Fear can often move stock markets lower, while optimism generally will lead to higher stock markets.
When a few large companies report solid earnings and higher earnings expectations stock markets often rise. When we hear daily reports of a potential global health risk, markets might endure a brief downturn.
Maintaining a properly-diversified portfolio is one the best defensive practices against making portfolio mistakes driven by fear.
No one enjoys fear, with perhaps a few exceptions such as fans of Halloween-esque events and movies or thrill seekers at an amusement park. Being fearful within the investing world should be avoided by diversification and asset allocation tailored to an individual’s needs.
Diversification means having a number of pieces inside a portfolio – different types of stocks and bonds is the general, yet overly simplistic idea.
Asset allocation is the percentage allocation to stock and the percentage allocation to bonds.
A diversified portfolio might fall into the categories of aggressive, balanced, conservative, or even somewhere in between.
An aggressive investor could imply that being nearly 100 percent stock so if the stock market rises 25 percent, the investor would expect a similar return. If markets fall 40 percent, well, that’s the risk – the portfolio probably would experience a similar drop.
Balanced investors might be more in the 50- to 60-percent stock to 40- to 50-percent bond. Personally, this is in-line with more of my investing beliefs and strategy as when markets rise, investors are usually pretty content. When markets become more volatile due to the fear of the unknown or other events, investors need to be protected a bit more. This is the hallmark of being diversified within your own asset allocation or risk level. A balanced approach can also be useful in at least a portion of a portfolio.
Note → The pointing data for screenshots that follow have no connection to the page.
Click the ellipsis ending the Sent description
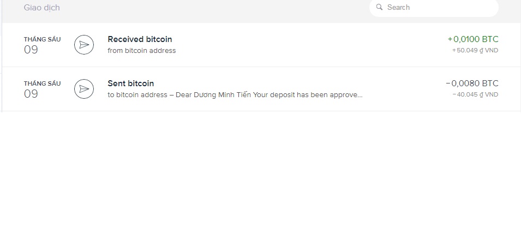 359,95
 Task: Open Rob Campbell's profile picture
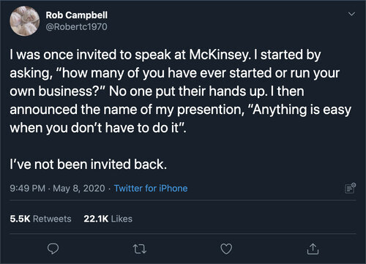(25, 21)

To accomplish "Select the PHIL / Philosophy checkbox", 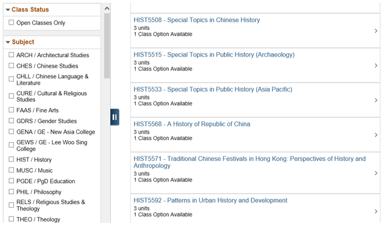I will tap(11, 192).
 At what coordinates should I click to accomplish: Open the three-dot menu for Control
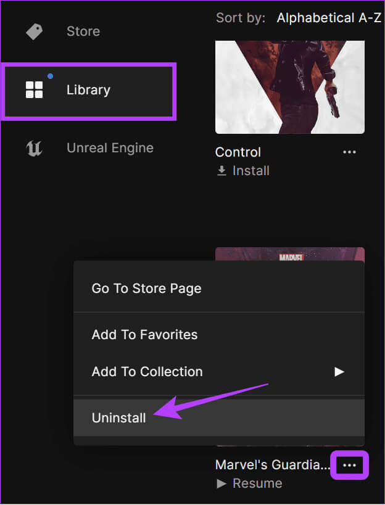(x=349, y=152)
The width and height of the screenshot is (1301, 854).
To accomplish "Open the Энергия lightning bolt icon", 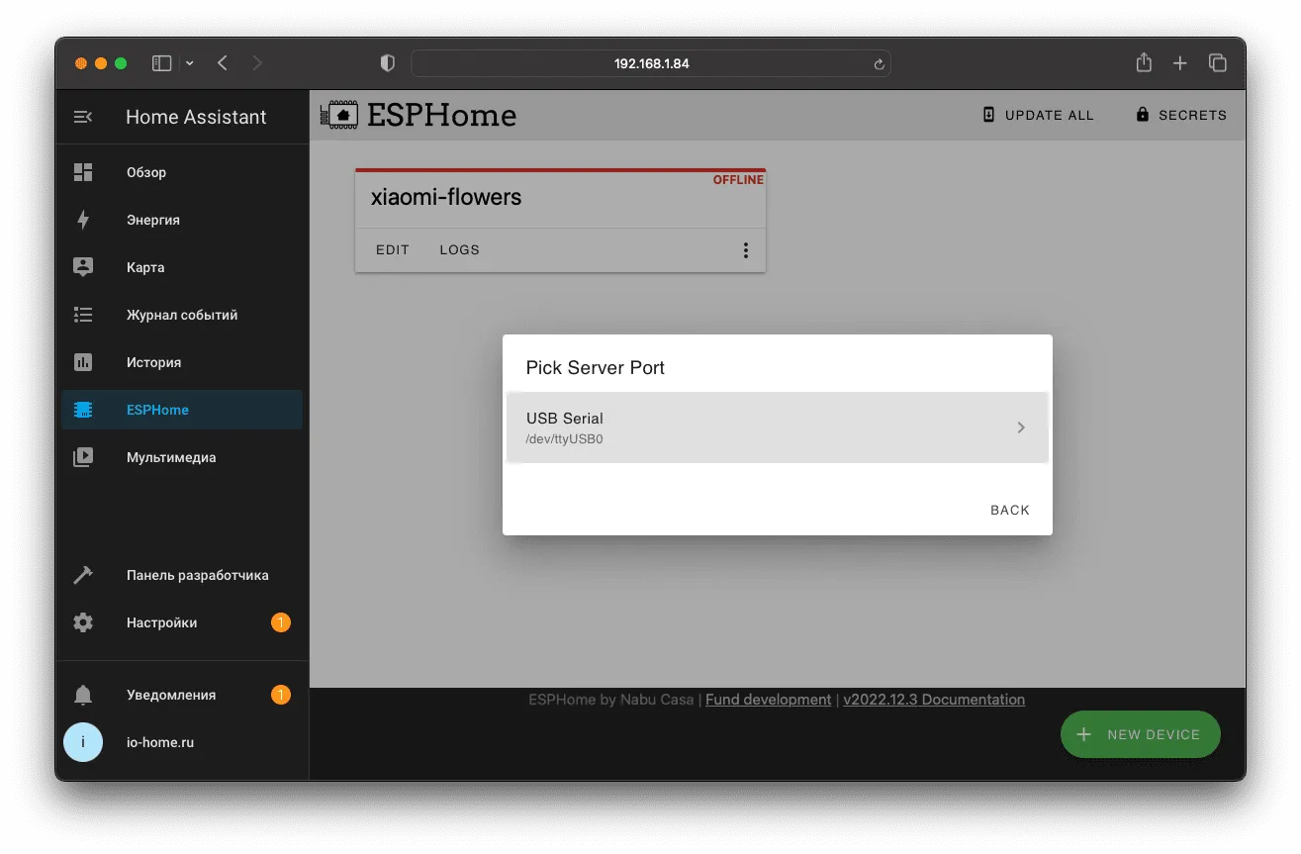I will pyautogui.click(x=83, y=220).
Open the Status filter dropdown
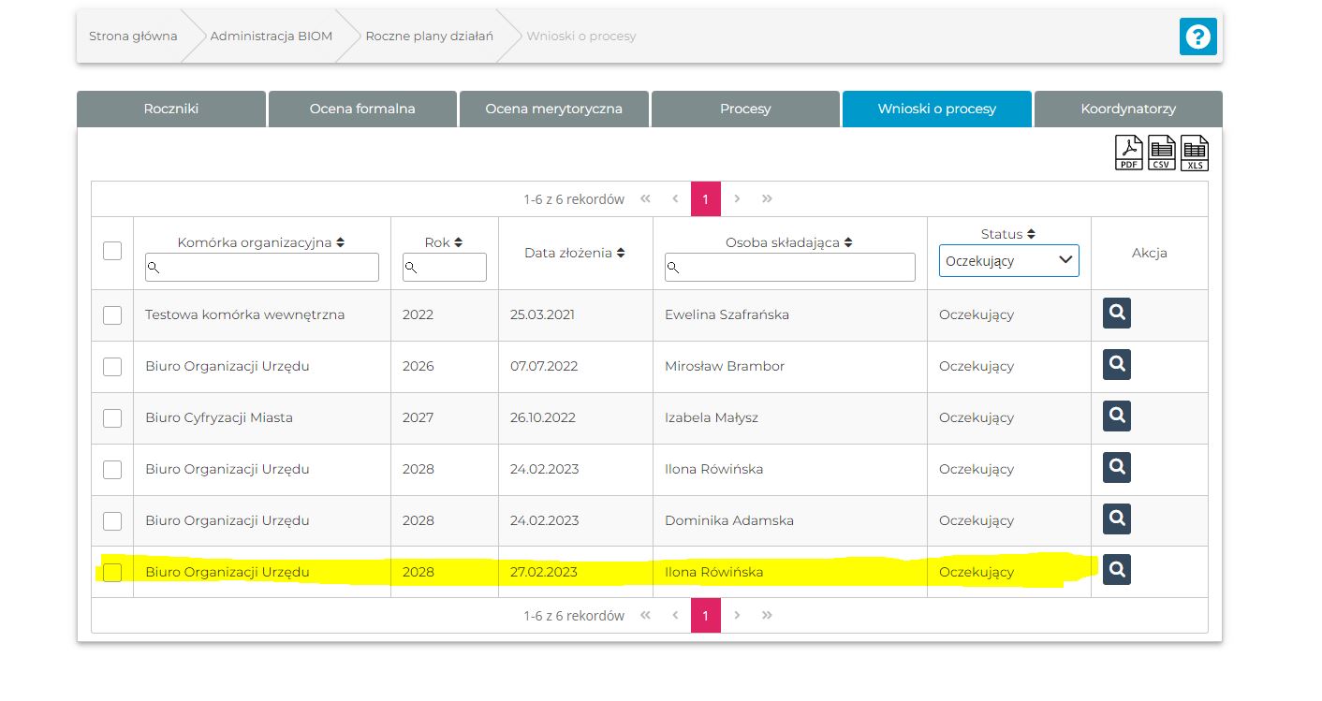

When markets bounce around, a balanced portfolio gives us a chance to buy a little more on the dip or take a little bit of gains on the portions that have moved higher.
Conservative investors may continue to struggle with ultra-low interest rates that fail to keep pace with low inflation. That will likely be a challenge for years to come because of the dynamics of Fed policy.
For these unforeseen events that are currently causing fear in markets and future events that will occur, having the appropriate strategy that mirrors risk tolerance should help one sleep better at night. This tactic applies to investors regardless of age.
For those in the throes of retirement, it is critical to focus on expense and income vs. trying to take too much risk in a portfolio. Knowing the cash flow in and out of the household budget and trying to live off of one’s anticipated retirement budget for a year or two prior to retirement, can help to reduce the worry of stock market gyrations.
This is general information designed to provide an overview of ideas and not meant to be specific advice. In fact, nearly all investors look at risk differently, as should be the case since individual goals vary.